A.M. – “Libérez Öcalan”, par exemple?

Amara_4_.jpgKerim Isiklar – Abdullah Öcalan, c’est notre Mandela ; il est détenu, comme le fut Mandela, dans une prison de haute sécurité depuis onze ans mais son aura est intacte ; chaque manifestation avec “Libérez Öcalan ” rassemble des dizaines de milliers de personnes, même au Kurdistan, malgré la répression turque. D’ailleurs AMARA c’est le nom de son village natal et de notre maison.

A.M. – Amara, c’est vraiment la maison du peuple kurde de Rennes

Kerim Isiklar – oui, parce que cette association s’est vraiment construite autour de l’achat de ce local. Les familles kurdes de Rennes se sont cotisées pour trouver les 280.000 euros avec les frais de notaire!

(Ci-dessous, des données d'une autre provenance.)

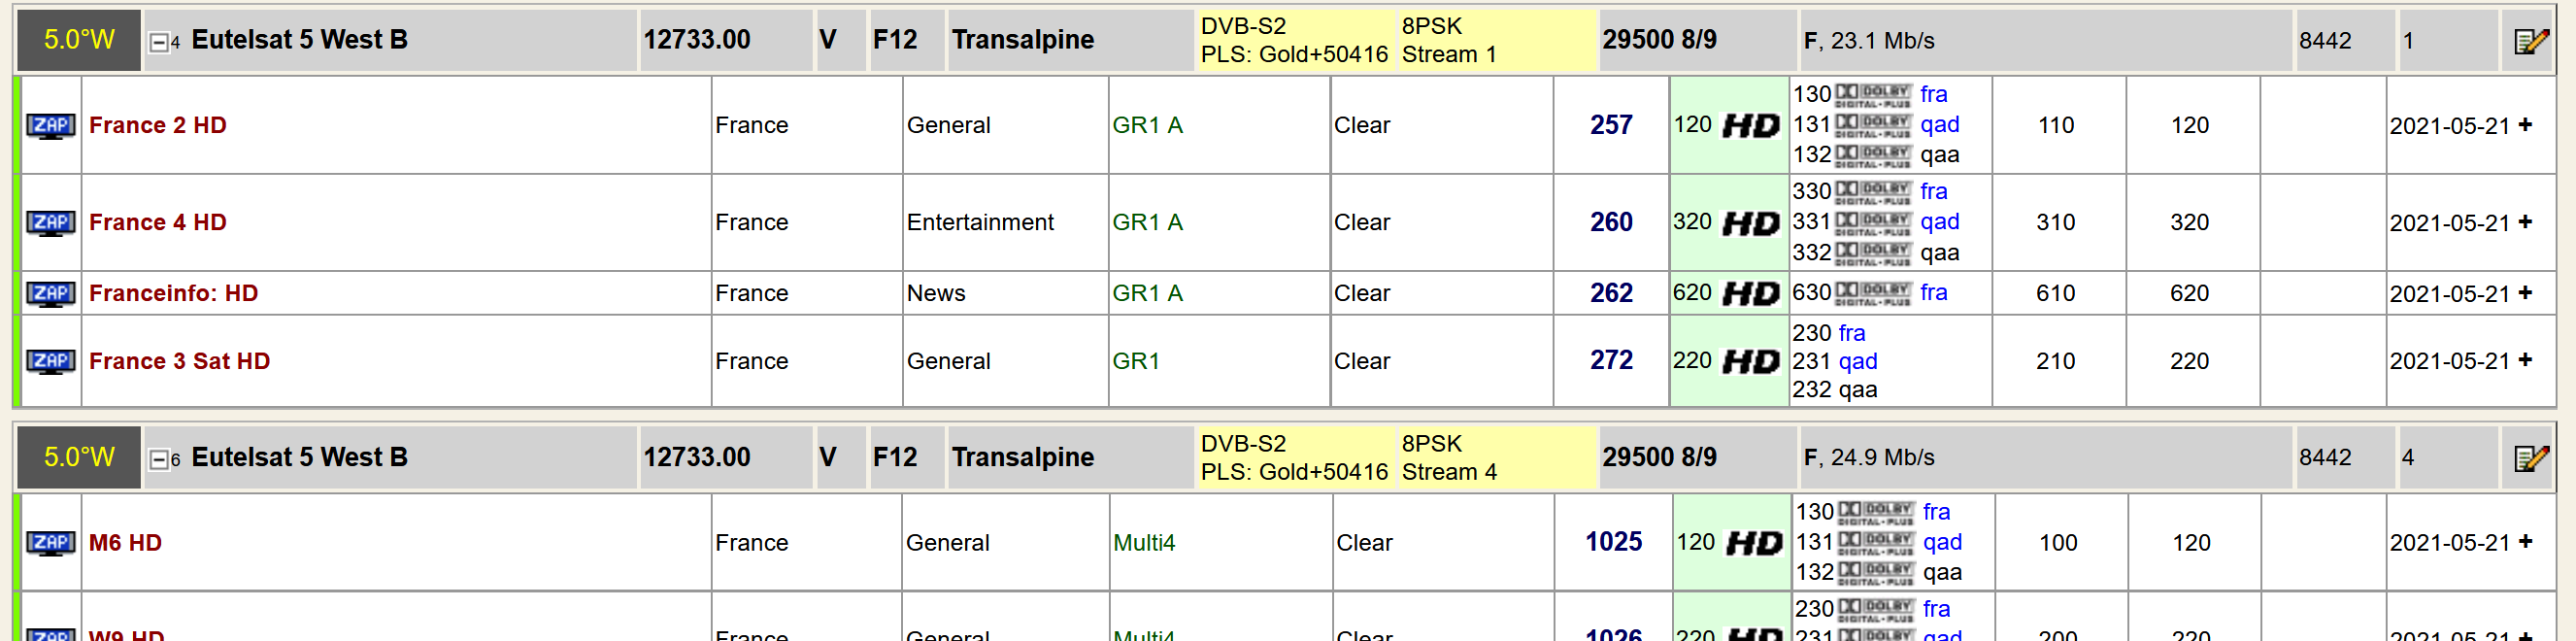Click the ZAP icon beside France 4 HD
2576x641 pixels.
pos(50,223)
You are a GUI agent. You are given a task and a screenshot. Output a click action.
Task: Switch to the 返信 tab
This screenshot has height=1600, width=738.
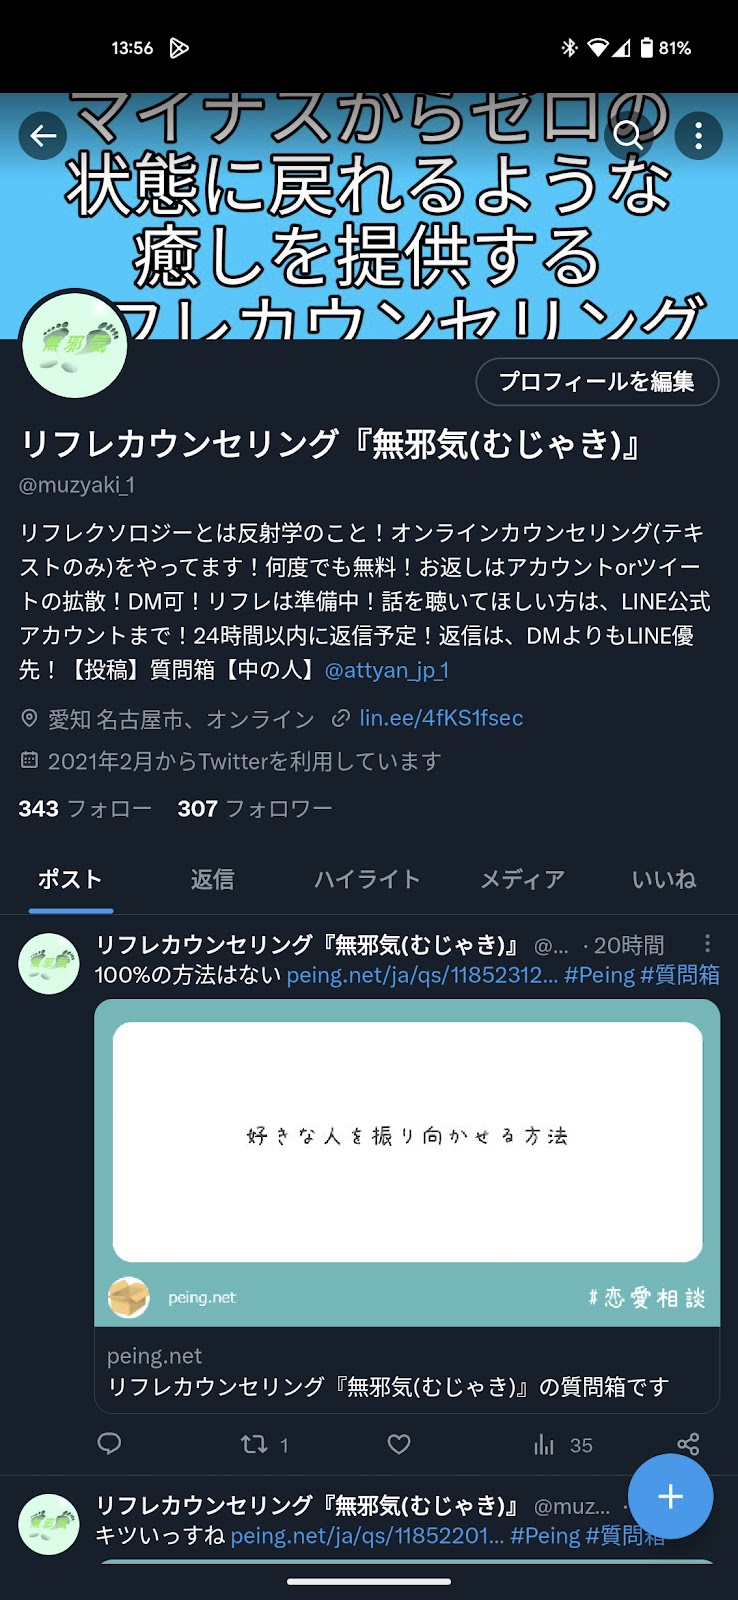[x=212, y=879]
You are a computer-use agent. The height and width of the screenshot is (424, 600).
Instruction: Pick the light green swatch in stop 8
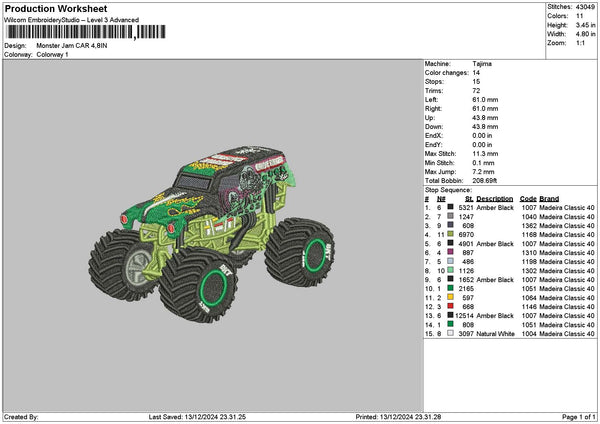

Des familles de Nantes, de Lorient, de Bretagne, nous ont aidés ; de Paris aussi et même de Marseille!

A.M. – c’est une belle somme!

Kerim Isiklar – c’est relativement modeste par rapport à la construction d’une mosquée comme celle que les turcs ont édifiée aux portes de Rennes; mais eux ils ne sont pas inquiétés alors que cinquante d’entre nous sommes convoqués par la direction centrale de la police judiciaire, -sous direction de la lutte contre la criminalité organisée et de la délinquance financière- avec, c’est précisé dans la convocation, obligation d’apporter les talons des chéquiers des années 2008 et 2009. Je le répète ici, nous n’avons rien à cacher, ce local a été acheté avec notre argent gagné honnêtement ; il n’y a ni blanchiment d’argent sale, ni extorsion de fonds au profit d’organisation illégale. Cette pression psychologique sur nos adhérents est intolérable. Nous les Kurdes, nous faisons les frais de la politique internationale : on arrête des Kurdes à chaque fois que des contrats commerciaux sont signés avec la Turquie.